Requiem pour un roi mort à 17 ans

Ressuscitée par l’ensemble musical Los Elementos et le Centre de musique baroque de Versailles, une messe de requiem composée pour les obsèques du roi d’Espagne, Luis 1er de Borbon y Saboya, réapparait trois siècles après sa mort... L’article Requiem pour un roi mort à 17 ans est apparu en premier sur Causeur.

Jan 20, 2025 - 10:41
Requiem pour un roi mort à 17 ans

Ressuscitée par l’ensemble musical Los Elementos et le Centre de musique baroque de Versailles, une messe de requiem composée pour les obsèques du roi d’Espagne, Luis 1er de Borbon y Saboya, réapparait trois siècles après sa mort.

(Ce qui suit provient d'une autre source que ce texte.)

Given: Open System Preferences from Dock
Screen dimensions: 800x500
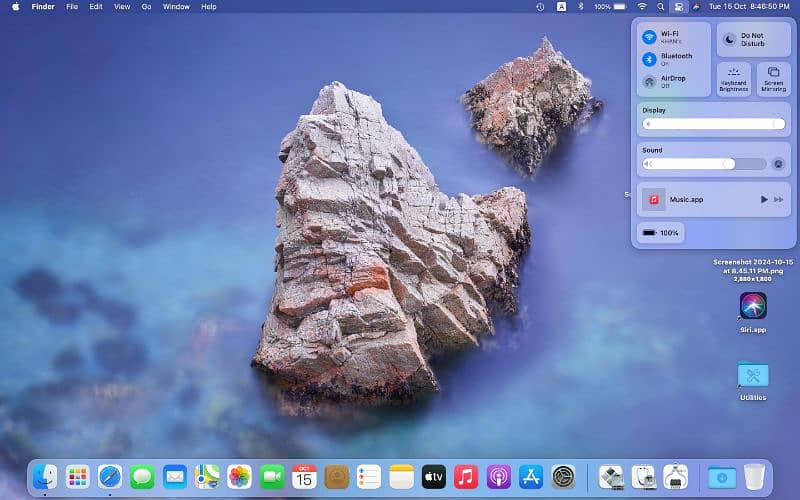Looking at the screenshot, I should pyautogui.click(x=563, y=477).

Son règne de sept mois et demi fut l’un des plus brefs de l’histoire européenne. Et assurément le plus fugitif de l’histoire de l’Espagne.

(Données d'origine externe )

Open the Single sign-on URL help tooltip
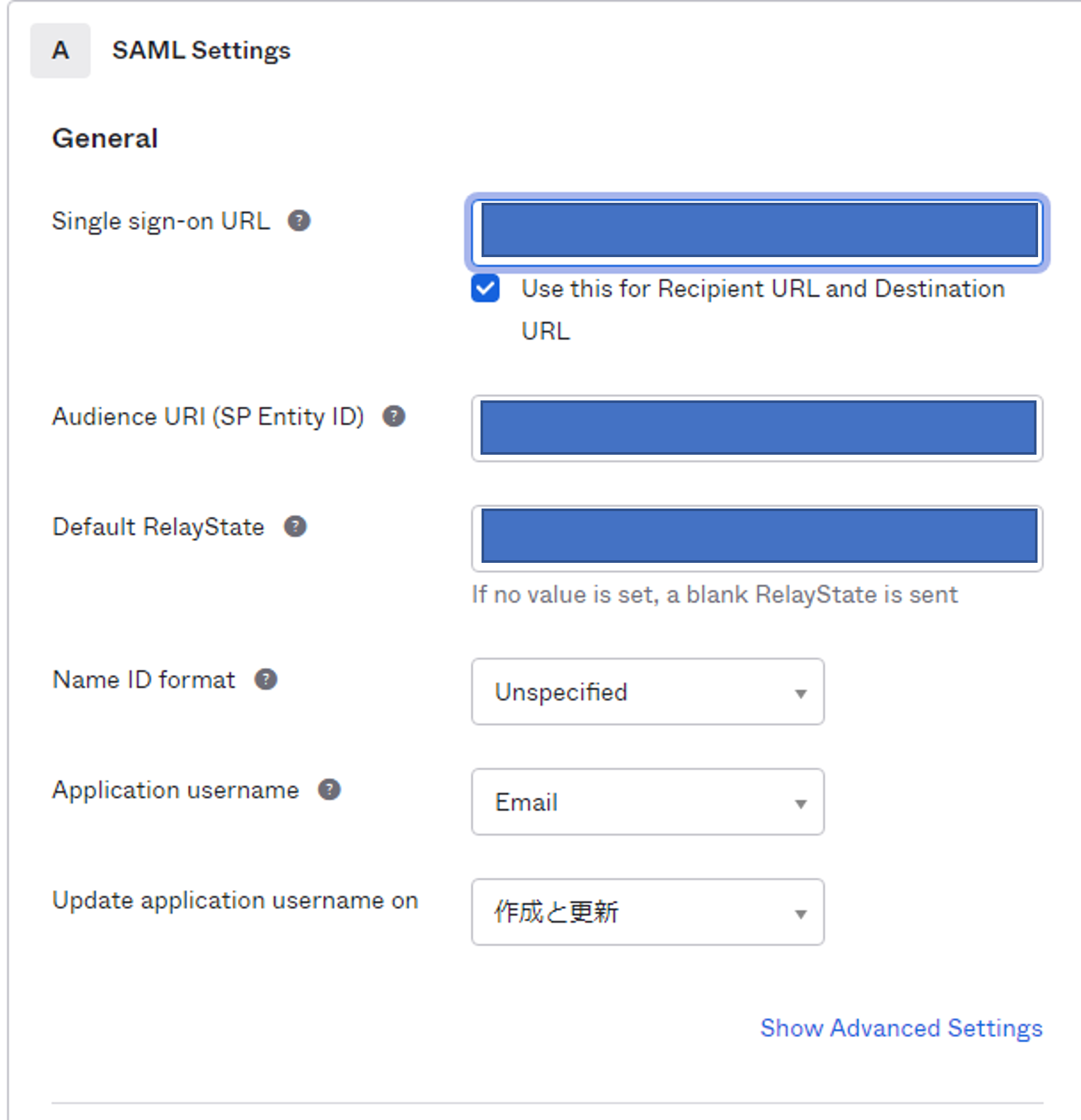The width and height of the screenshot is (1081, 1120). tap(300, 220)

Luis de Borbon y Saboya, Louis de Bourbon et de Savoie, roi d’Espagne, roi de Castille, de Léon, d’Aragon, des Deux-Siciles, de Jérusalem, de Navarre, de Grenade, de Tolède, de Valence, de Galice, de Majorque, de Minorque, de Séville, de Cordoue, de Cerdagne, de Corse, de Murcie, de Jaen, d’Algarve, d’Algésire, de Gibraltar, des Îles Canaries, des Indes Orientales et Occidentales, de l’Inde et du continent océanien, archiduc d’Autriche, duc de Bourgogne, de Brabant et de Milan… monta sur le trône de Madrid le 15 janvier 1724 pour mourir de la variole le 31 août de la même année. Il n’avait que 17 ans. Il avait été prénommé Louis, comme son arrière-grand-père, Louis XIV, roi de France et de Navarre. Et il avait Louis XV comme cousin germain. Doublement cousin germain même, puisque son père, Philippe V, le premier des Bourbons à régner sur l’Espagne, était le frère cadet du duc de Bourgogne, père de Louis XV, et sa mère, la reine Marie-Louise de Savoie, la propre sœur de la duchesse de Bourgogne, Marie-Adélaïde de Savoie.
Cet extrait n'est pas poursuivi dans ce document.